* _Work to do_: Reproduce verbatim the stretch of the material from its start through the line containing "[x=472, y=259]", including that line, and leave out the pictures.
** start The input **
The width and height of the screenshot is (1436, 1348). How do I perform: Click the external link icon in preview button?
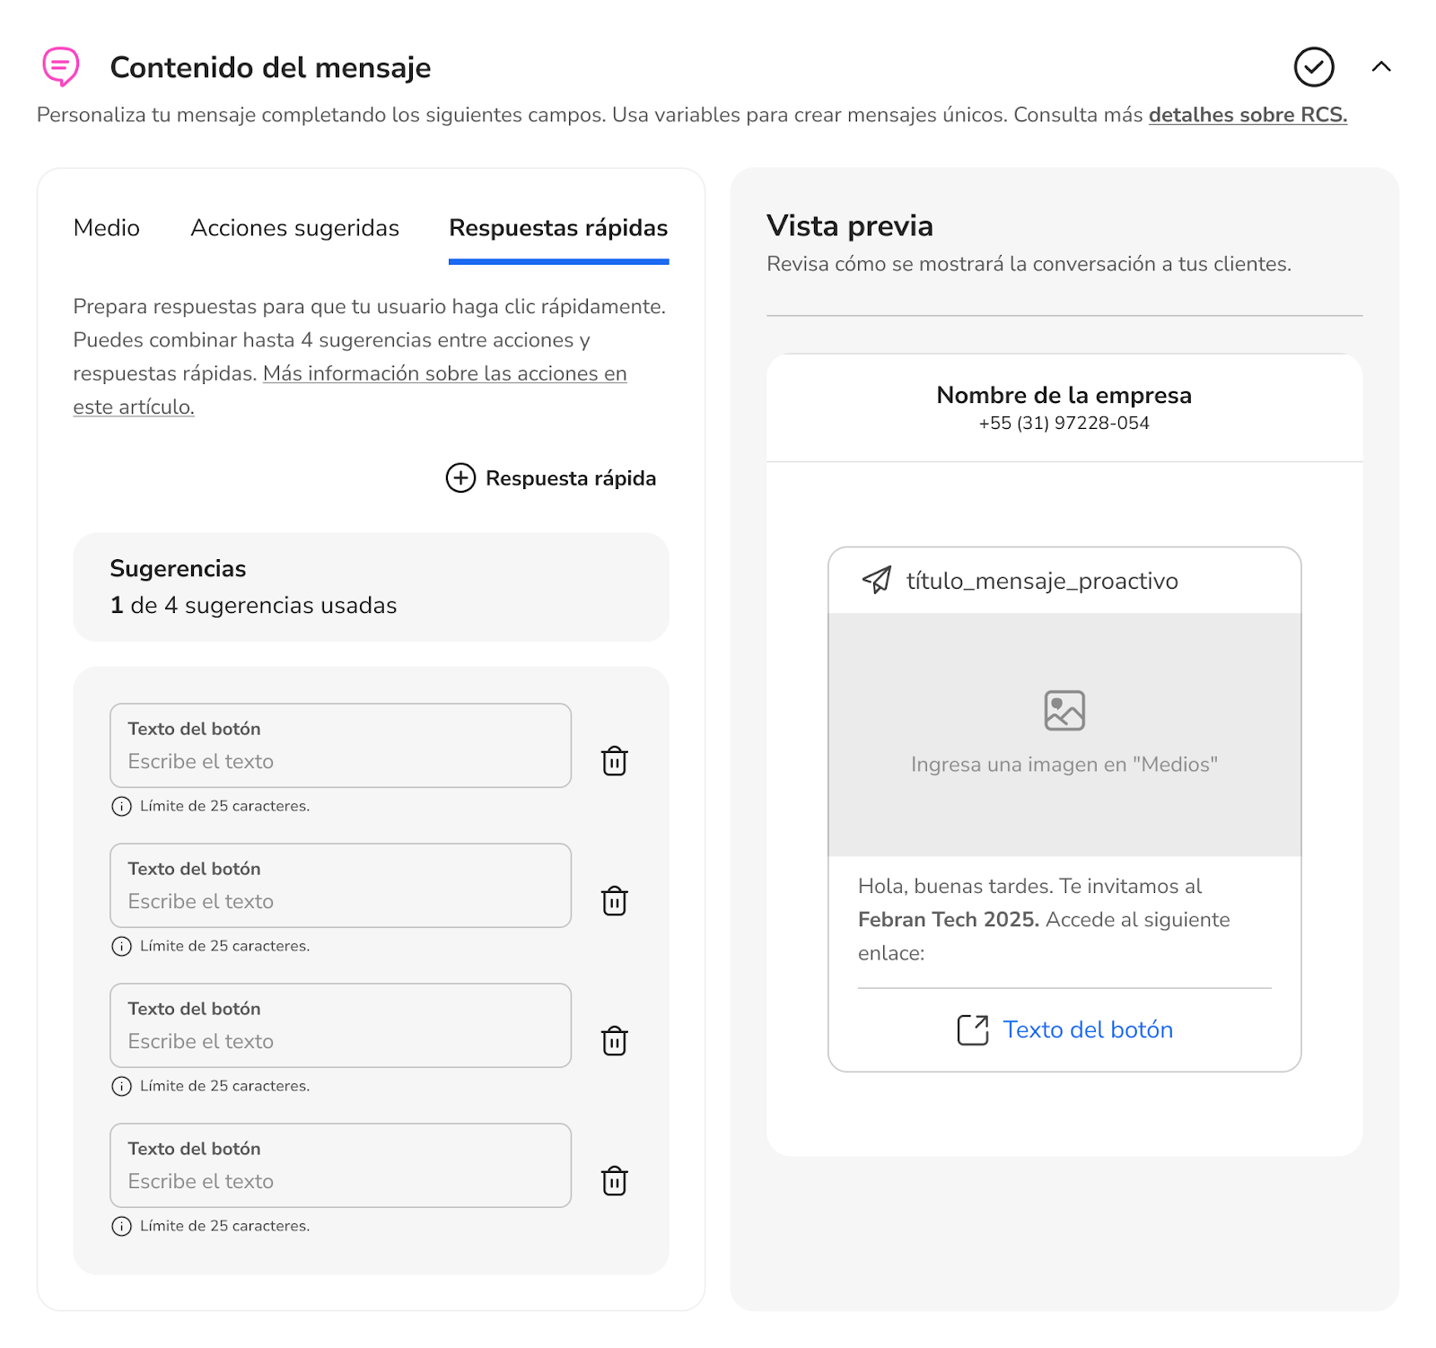click(973, 1030)
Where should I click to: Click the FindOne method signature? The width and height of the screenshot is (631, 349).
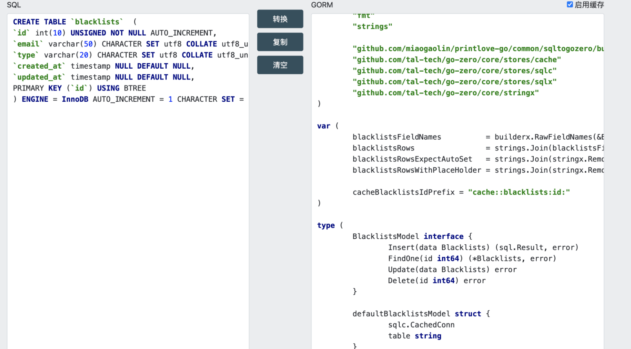[x=472, y=259]
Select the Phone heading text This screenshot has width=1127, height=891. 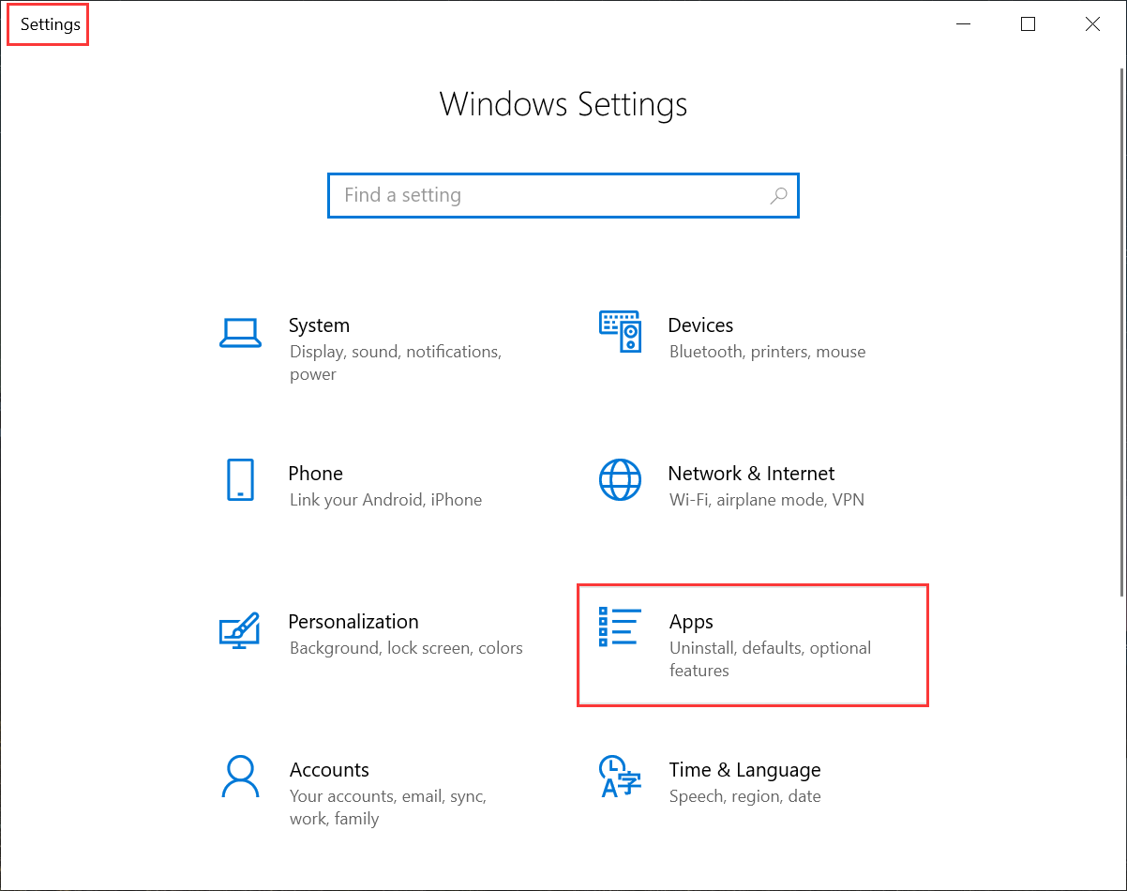(315, 474)
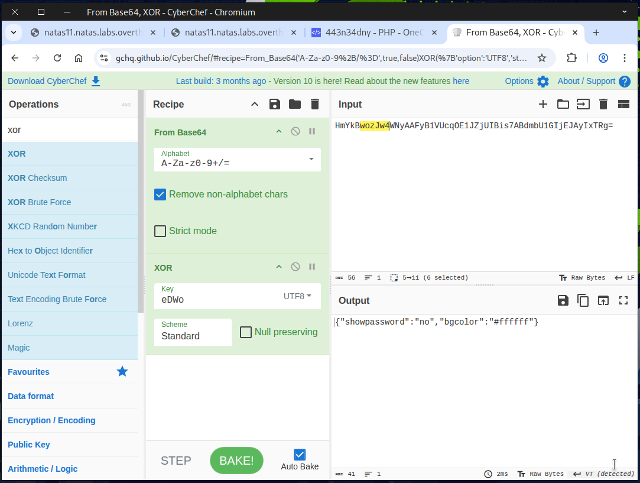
** end The input **
* _Answer for this exercise_:
The width and height of the screenshot is (1436, 1348). How do I perform: Click the external link icon in preview button?
click(973, 1030)
Where should I click to: Click the FindOne method signature? The width and height of the screenshot is (631, 349).
[x=472, y=259]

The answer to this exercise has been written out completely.